The names given to buildings and architecture offer insight into what is to be expected within. Some take on a literal connotation like London’s Shard, others pay homage to their designers or benefactor like the Eiffel Tower and others still are symbolic, satirical or inspirational.
Then there is the Martian Embassy.
This newly-completed design project by architectural firm LAVA stands in its own category. This strangely named and uniquely designed building will function as the embassy for The Sydney Story Factory, a Redfern-based not-for-profit creating writing centre for young people.
Taking its name from its form, the building’s interior design has been specifically created in order to encourage creativity. Described as a whale/rocket/time tunnel fusion, it is ‘the stuff great stories are made of’ according to LAVA Asia Pacific director Chris Bosse.
“The concept is to awaken creativity in kids, so the design acts as a trigger, firing up the engines of imagination,” says Bosse. “It’s an intergalactic journey – from the embassy, at the street entrance, to the shop full of red planet traveller essentials, to the classroom. By the time kids reach the writing classes they have forgotten they are in ‘school.’”
The body of the building is structured by 1,068 CNC-cut curvilinear plywood sections, somewhat reminiscent of the bone structure inside a whale. They are splashed with what the architects have labeled ‘Martian green’ paint. Benches, displays and interactive pieces and toys litter the space, with lights and sound effects further impacting the space’s strong atmosphere of play.

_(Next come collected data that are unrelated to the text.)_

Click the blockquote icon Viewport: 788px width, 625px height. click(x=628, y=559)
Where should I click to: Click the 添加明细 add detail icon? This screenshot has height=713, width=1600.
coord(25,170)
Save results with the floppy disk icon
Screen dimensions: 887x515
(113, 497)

The Martian theme was concocted by Will O’Rourke and creative partners The Glue Society, who collaborated with the architectural firm on the overall design.
“We used technologies from the yacht and space industry to create the timber ribs,” says the designer. “Edged with Martian green, the curvy plywood flows seamlessly from reception desk to shop shelves to tables and benches. Walls, ceiling and floor, space and structure, become one element.”
The element of fun is not lost in this entire development, with Martian money and passports available from the red shop.
“We had a lot of fun creating the first diplomatic mission from inner space,” concludes Bosse.
Architecture can change a city’s identity. It can house world-class, life saving medical facilities, or it can damage the environment and affect our safety.
The Martian Embassy serves as a reminder that architecture can also be fun and innovative, holding a sense of whimsy and encouraging creativity.
At its basic root, architecture relies on a creative sensibility. While architecture is – and should be – taken very seriously, it is a breath of fresh air and a nice change of pace to see a space that celebrates creativity and fun.